Ask any Arsenal fan and they would tell you the Gunners are yet to hit top gear this season. Mikel Arteta agrees. "It's the expectations that we created and the culture that we created as we want to win every single match," he told football.london last month. "We have won six matches, drawn two, won a title and it is not enough. We want to be better, that's for sure."
There have certainly been mitigating circumstances for that. The biggest of those is probably injuries. Having been able to name eight players in every one of his Premier League starting XI's prior to the World Cup last season, Arteta has not been able to field the same team in consecutive matches once this campaign.
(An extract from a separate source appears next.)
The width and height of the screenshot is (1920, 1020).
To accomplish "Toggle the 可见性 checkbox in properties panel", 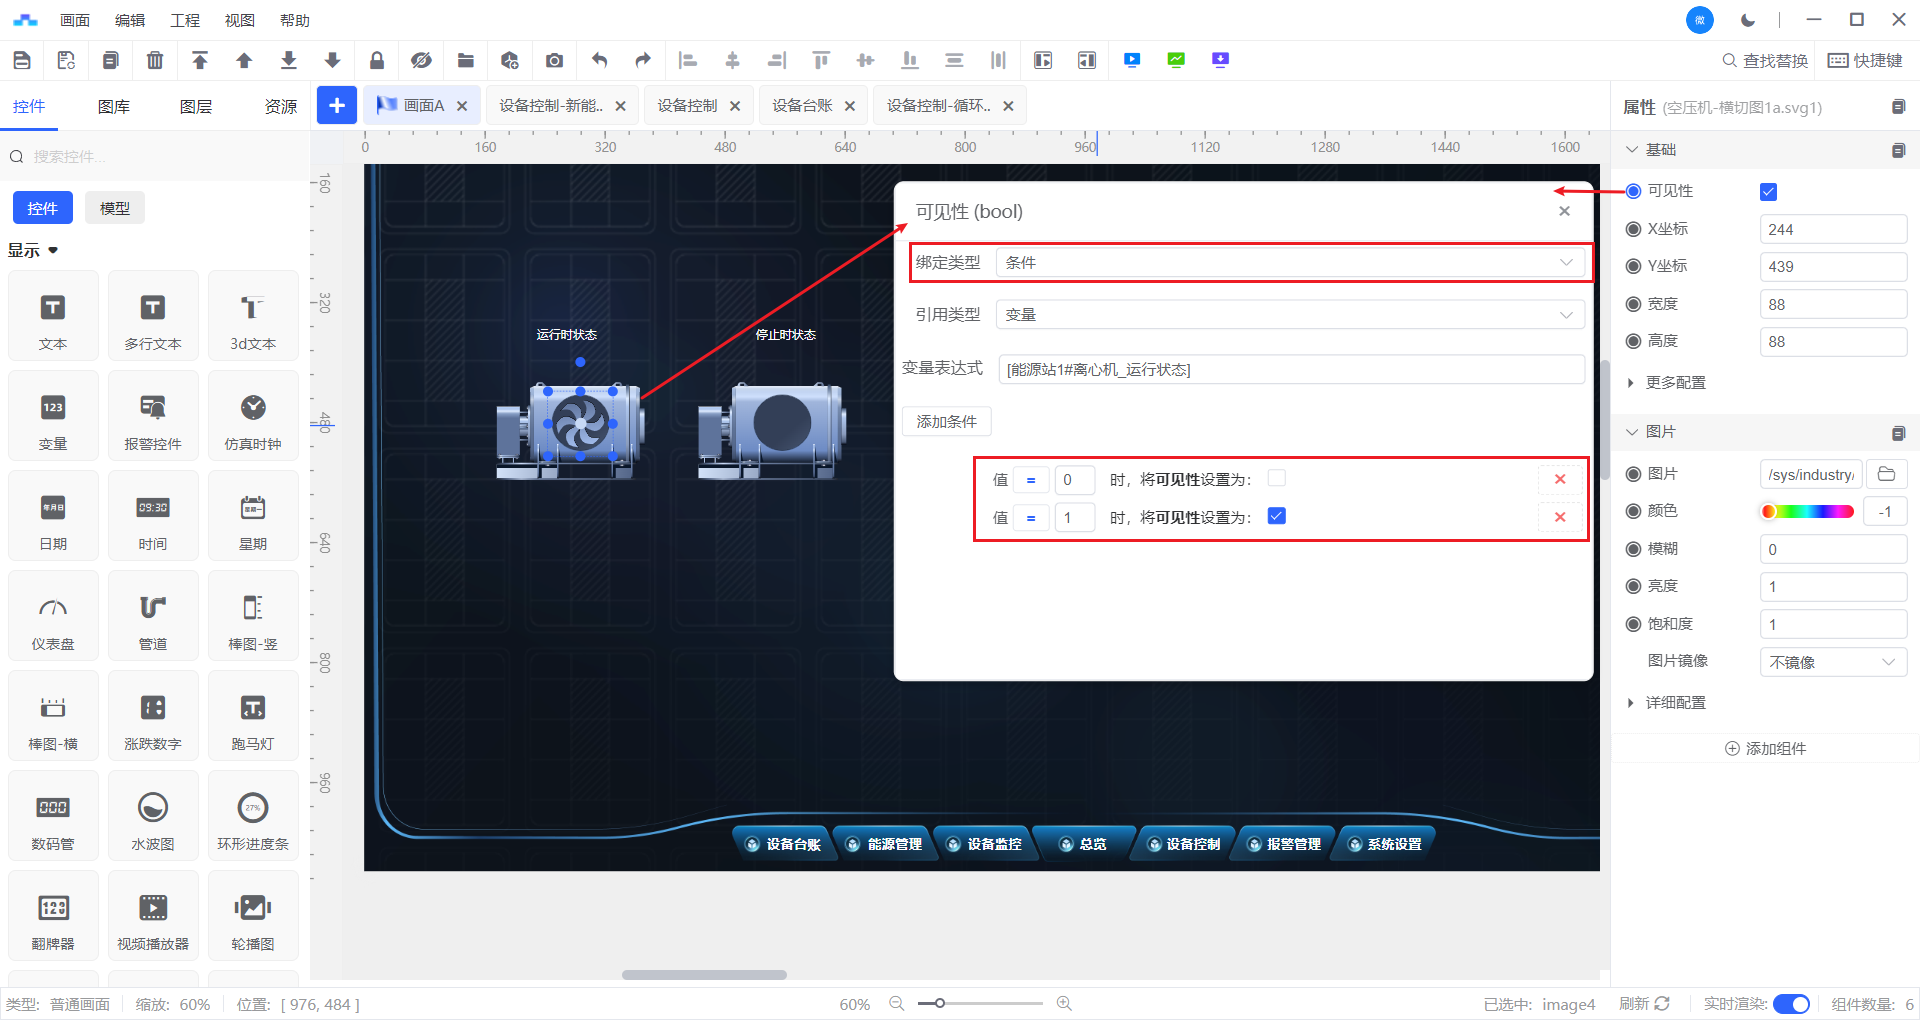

Thomas Partey, Oleksandr Zinchenko, Jurrien Timber, Mohamed Elneny, Bukayo Saka, Gabriel Jesus, Gabriel Martinelli, Leandro Trossard and Declan Rice have all been out at various points this season. As a result the Arsenal starting XI has been disrupted. Nowhere more so than the midfield.
Last season Arsenal had a settled midfield three of Thomas Partey, Granit Xhaka and Martin Odegaard. Xhaka has obviously left, but since his departure, there has been a struggle for consistency of selection. Kai Havertz, Emile Smith Rowe, Jorginho, Declan Rice and Fabio Vieira have all started matches in the middle of the park to add to the two remaining regulars from last season. With that in mind it's hard to really put your finger on who the Gunners' first choice midfield is at the moment.
Arteta though has already hinted what his preference may be. In the Community Shield against Manchester City, he opted for a trio of Partey, Rice and Odegaard. Of all the various configurations available to the Spaniard, this is the grouping that is probably most stylistically similar to the midfield that nearly won his the league last season.
As City turned up at the Emirates for the Premier League version of August's game, Arteta opted for Jorginho, Rice and Odegaard, but you suspect if Partey had been fully fit for the game after a groin problem, then he would have started instead. This allows Arteta to get three technically excellent players who are secure on the ball in to his midfield, while also adding Rice's bite and physicality further up the pitch.
If all three come through the international break unscathed, then you wonder if Arteta may be tempted to field this trio for the first time in the Premier League. He has had the option to in the past, but with Zinchenko out injured, the Spaniard opted to move Partey out to right back in order to recreate the Ukrainian's inverting impact.
This time around, after Partey came through a pre-planned substitution while on international duty with Ghana, there will hopefully be nothing stopping Arteta from playing the midfield trio that he seems to love in the big games.